An Effective Aggregation Methodology

Michael Kamfonas
Copyright © InfoKarta inc

 The Double-Dipping Query Pattern

The classic form of the fact-dimension join works for queries written against the base fact. In order to redirect queries to pre-joined MQTs, the columns involved in the query must be embedded in the MQT. This becomes impractical with names and long descriptions for several levels per dimension since if embedded in the MQTs they would make their rows extremely long. A more appropriate query pattern is to make a double dip to each dimension. First, using a core set of identifier fields that are carried in the MQTs to filter and group the data, and second to pick-up descriptions and names, by rejoining back to the dimension after the grouping. This pattern can be either explicitly introduced by the query designer or implicitly induced by the rewrite step of the optimizer cued by informational functional dependency constraints. This article explores this “double-dipping” query pattern in the context of realistic cube design, and discuses the pros and cons of designing it explicitly or relying on the optimizer to invoke it implicitly. 

Overview

Q1:

Select P.CLS_NM, P.CLS_DSC, L.STR_NM, L.ZIP, C.YR, C.WK, S.SUM(AMT)

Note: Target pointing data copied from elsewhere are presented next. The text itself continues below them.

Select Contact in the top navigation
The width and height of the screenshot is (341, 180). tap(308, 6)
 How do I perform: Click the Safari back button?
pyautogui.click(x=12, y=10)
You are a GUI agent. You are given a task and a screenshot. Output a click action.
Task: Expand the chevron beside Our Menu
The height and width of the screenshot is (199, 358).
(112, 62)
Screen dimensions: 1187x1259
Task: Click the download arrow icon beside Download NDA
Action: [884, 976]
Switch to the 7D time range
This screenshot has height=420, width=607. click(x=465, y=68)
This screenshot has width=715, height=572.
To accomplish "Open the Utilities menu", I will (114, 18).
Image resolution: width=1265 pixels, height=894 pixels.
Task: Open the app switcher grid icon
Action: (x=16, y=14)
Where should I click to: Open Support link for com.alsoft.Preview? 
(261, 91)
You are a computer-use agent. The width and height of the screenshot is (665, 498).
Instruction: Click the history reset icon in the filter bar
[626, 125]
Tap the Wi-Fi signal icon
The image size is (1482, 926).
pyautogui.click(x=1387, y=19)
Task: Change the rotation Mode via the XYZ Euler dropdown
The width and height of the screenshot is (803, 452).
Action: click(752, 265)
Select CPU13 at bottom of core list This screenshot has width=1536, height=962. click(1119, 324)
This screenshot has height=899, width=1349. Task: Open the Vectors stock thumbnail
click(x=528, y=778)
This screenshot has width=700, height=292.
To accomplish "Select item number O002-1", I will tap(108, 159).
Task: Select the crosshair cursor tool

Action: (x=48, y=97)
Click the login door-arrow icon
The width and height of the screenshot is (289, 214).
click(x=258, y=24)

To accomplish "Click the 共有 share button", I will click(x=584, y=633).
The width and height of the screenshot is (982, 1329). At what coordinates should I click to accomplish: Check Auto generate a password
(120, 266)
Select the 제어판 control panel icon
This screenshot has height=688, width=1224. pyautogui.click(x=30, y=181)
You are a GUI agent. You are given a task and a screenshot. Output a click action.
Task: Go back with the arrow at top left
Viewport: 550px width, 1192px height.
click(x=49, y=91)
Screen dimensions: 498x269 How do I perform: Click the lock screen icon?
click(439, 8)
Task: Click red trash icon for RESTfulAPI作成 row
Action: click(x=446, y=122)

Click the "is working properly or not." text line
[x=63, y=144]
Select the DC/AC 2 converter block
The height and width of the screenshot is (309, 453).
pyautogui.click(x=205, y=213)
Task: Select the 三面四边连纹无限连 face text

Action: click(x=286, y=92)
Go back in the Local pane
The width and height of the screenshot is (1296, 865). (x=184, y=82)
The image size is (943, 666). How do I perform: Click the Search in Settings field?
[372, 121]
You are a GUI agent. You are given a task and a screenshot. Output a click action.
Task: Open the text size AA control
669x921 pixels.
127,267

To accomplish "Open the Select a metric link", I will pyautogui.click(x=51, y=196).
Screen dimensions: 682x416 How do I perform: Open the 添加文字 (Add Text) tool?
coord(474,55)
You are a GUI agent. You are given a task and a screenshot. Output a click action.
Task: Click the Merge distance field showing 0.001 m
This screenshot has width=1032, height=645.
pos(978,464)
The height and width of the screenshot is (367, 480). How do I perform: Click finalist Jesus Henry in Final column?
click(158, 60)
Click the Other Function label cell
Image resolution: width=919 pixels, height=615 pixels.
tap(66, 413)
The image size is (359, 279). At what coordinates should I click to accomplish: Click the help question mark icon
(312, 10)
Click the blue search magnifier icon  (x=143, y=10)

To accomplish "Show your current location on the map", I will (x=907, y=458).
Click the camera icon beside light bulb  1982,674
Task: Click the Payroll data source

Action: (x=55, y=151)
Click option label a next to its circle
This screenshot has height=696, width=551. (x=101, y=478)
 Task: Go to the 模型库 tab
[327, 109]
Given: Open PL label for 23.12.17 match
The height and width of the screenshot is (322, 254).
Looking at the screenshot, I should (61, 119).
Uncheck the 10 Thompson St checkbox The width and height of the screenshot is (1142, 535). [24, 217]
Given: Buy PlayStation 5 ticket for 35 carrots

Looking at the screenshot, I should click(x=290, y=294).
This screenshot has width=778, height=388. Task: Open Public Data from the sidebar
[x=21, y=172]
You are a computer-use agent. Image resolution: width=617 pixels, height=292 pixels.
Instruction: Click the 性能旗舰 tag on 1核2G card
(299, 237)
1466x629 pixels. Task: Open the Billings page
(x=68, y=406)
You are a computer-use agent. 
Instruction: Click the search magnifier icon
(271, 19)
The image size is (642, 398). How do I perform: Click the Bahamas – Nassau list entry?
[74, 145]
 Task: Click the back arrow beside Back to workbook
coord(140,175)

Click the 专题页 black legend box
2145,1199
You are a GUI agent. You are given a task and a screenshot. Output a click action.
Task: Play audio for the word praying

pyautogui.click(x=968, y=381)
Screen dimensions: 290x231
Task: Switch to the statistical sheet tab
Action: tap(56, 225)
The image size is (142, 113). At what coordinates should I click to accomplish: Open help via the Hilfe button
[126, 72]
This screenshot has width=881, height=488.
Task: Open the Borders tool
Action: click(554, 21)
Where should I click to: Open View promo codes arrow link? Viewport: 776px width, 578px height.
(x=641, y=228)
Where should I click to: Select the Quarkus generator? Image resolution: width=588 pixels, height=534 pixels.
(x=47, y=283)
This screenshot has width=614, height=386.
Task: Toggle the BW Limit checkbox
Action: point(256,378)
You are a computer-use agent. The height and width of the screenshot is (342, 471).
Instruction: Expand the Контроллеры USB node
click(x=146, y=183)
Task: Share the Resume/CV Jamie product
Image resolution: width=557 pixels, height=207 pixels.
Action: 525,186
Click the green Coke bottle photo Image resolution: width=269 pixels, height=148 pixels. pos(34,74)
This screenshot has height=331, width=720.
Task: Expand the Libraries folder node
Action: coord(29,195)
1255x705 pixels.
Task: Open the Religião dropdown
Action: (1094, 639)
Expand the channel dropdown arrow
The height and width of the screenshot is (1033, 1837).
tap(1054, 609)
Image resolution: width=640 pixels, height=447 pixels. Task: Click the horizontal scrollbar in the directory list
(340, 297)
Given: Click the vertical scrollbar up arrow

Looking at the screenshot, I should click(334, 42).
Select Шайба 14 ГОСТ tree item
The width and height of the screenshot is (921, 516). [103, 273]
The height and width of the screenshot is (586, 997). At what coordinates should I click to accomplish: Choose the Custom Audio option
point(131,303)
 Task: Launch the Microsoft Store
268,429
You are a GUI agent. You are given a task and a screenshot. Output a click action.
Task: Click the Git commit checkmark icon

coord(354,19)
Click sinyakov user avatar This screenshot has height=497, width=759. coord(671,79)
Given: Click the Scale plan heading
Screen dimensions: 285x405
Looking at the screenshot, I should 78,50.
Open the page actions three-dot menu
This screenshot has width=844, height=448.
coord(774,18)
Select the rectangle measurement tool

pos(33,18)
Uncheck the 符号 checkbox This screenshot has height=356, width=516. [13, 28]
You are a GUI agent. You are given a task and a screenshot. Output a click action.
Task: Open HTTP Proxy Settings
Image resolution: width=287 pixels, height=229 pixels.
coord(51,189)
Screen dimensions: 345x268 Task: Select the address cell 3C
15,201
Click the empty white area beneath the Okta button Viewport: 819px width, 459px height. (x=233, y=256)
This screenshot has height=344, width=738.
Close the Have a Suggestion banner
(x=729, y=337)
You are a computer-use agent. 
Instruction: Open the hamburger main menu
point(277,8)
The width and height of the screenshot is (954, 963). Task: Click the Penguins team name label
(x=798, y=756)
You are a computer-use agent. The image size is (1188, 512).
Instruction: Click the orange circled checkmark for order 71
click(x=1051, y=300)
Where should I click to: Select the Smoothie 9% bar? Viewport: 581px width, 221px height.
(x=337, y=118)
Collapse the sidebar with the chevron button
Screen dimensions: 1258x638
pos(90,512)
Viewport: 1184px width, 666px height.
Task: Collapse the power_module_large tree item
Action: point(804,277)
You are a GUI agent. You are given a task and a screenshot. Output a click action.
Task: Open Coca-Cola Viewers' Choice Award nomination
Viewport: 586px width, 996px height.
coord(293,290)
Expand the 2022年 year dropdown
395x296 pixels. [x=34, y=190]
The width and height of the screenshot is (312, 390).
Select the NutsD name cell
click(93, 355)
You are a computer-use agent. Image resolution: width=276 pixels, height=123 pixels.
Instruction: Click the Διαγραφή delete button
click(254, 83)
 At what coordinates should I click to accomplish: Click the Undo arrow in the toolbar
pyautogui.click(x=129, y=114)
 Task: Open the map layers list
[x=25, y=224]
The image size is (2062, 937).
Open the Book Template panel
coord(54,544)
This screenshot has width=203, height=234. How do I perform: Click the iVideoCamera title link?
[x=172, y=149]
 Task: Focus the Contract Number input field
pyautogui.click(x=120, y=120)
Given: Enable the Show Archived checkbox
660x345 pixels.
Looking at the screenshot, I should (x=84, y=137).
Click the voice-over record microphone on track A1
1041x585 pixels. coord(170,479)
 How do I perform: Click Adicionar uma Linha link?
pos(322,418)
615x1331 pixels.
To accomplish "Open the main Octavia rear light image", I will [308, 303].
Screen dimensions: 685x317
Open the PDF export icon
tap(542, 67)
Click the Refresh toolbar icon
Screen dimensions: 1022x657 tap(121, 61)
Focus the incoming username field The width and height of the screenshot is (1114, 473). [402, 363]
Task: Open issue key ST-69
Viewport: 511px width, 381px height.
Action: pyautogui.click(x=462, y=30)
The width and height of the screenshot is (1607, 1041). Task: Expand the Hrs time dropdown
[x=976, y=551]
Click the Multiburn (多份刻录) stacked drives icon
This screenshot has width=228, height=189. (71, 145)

From SALES S join PROD P on S.UPC_ID=P.UPC_ID join LOC L on S.STR_ID=L.STR_ID

             join CAL  C on S.DT_ID=C.DT_ID

where P.CAT_ID = 101 and L.RGN_ID = 205 and C.YR = 2005 and C.WK = 40

group by P.CLS_NM, P.CLS_DSC, L.STR_NM, L.ZIP, C.YR, C.WK


A typical dimensional query pattern involves a fact table and one join per dimension. Let’s take a Sales fact, and three dimensions: location, product and calendar. The dimensions typically include multiple levels, each level characterized at least by an identifier and a name, often including a long description or special attributes particular to the level. For example, the product dimension may have UPC as the base level rolling into subclass (SCL), to class (CLS) and to category (CAT). Each of the levels has a token ID generated by the system, a name (NM) and a long description (DSC). The location dimension may include stores (STR) at the bottom level, which carry ZIP code, and open date (OPN_DT) as special attributes, with district (DST), region (RGN), division (DIV) etc. as its higher levels. A typical drill-down query would select a cell of the OLAP cube by filtering on each dimension, and summing quantities and amounts after grouping at the filtering level or lower along each dimension. For example, lets view week 40 sales of major category 101 for region 205 broken down by store and product class. Let’s assume that the displayed results must include class descriptions, store names and ZIP code. The query would look something like Q1.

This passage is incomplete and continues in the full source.